In chapter 8, Nick has just witnessed the devastation of multiple lives around him at the hands of those with a financial advantage. Daisy and Tom enjoy the freedom of living in a world in which money is easy to come by—and always has been. Nick has just heard Gatsby's personal account of all he has done to win Daisy's love. Daisy had shown him signs of great promise before he was called into battle:

They had never been closer in their month of love, nor communicated more profoundly one with another, than when she brushed silent lips against his coat's shoulder or when he touched the end of her fingers, gently, as though she were asleep.

However, when faced with his physical absence, Daisy proves to be have a fickle and wandering heart. Her

artificial world was redolent of orchids and pleasant, cheerful snobbery and orchestras which set the rhythm of the year.

She began dating a half a dozen men each day, needing an immediate "shape" to her life. And she finally decided on Tom, leaving Gatsby as a whisper in the past.
At this point, Gatsby realizes that men like Tom have what he himself cannot provide for Daisy: a life of luxury. He sets out on an ambitious quest to make himself into everything Daisy desires, including obtaining extraordinary wealth.
It works—for a season. He obtains the wealth. He works himself back into her world. And he seems to win her affections one more time.
However, when faced with the choice, Daisy finds that she cannot leave Tom, her husband who neither respects their marital boundaries nor her voice as a partner. She chooses the wealthy man who belittles her over the man who adores her and has tried to be everything she desires.
Nick sees the hypocrisy that these characters embody and the sacrifices that Gatsby is still willing to make on Daisy's behalf. In contrast, Daisy is willing to let Gatsby lose everything so that she can maintain her shallow life of luxury.
Nick tells Gatsby that he is better than all of these superficial people combined. Although not a perfect man, Gatsby embodies more greatness than the rest of the group could collectively hope to attain.

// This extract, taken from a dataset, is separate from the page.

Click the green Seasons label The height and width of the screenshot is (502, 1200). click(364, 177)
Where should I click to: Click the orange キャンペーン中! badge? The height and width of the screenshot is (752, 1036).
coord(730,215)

Nick says that Jay Gatsby is "'worth the whole damn bunch put together,'" calling everyone, Tom and Daisy Buchanan, his party guests, pretty much all of the people Gatsby knows or interacts with, a "'rotten crowd.'" He explains in the first chapter that

there was something gorgeous about [Gatsby], some heightened sensitivity to the promises of life, as if he were related to one of those intricate machines that register earthquakes ten thousand miles away.

Gatsby has a special kind of optimism; he believes in hope, and he believes that it is possible to recapture the past, to rekindle a lost love. It's as if, despite the fact that he's a criminal bootlegger who is apparently getting involved with something even bigger and worse, he is still somehow innocent. Gatsby has dreams, and he isn't afraid to make himself totally vulnerable in the pursuit of those dreams.
Tom and Daisy Buchanan, on the other hand, are "careless people" who

smashed up things and creatures and then retreated back into their money or their vast carelessness, or whatever it was that kept them together, and let other people clean up the mess they had made...

They use people without any regard for those other people's feelings and lives. They seem only to care about themselves, ultimately, and the money that enables them to essentially do whatever they want; Daisy doesn't even send a flower to Gatsby's funeral. These people are not worth much in comparison to Gatsby.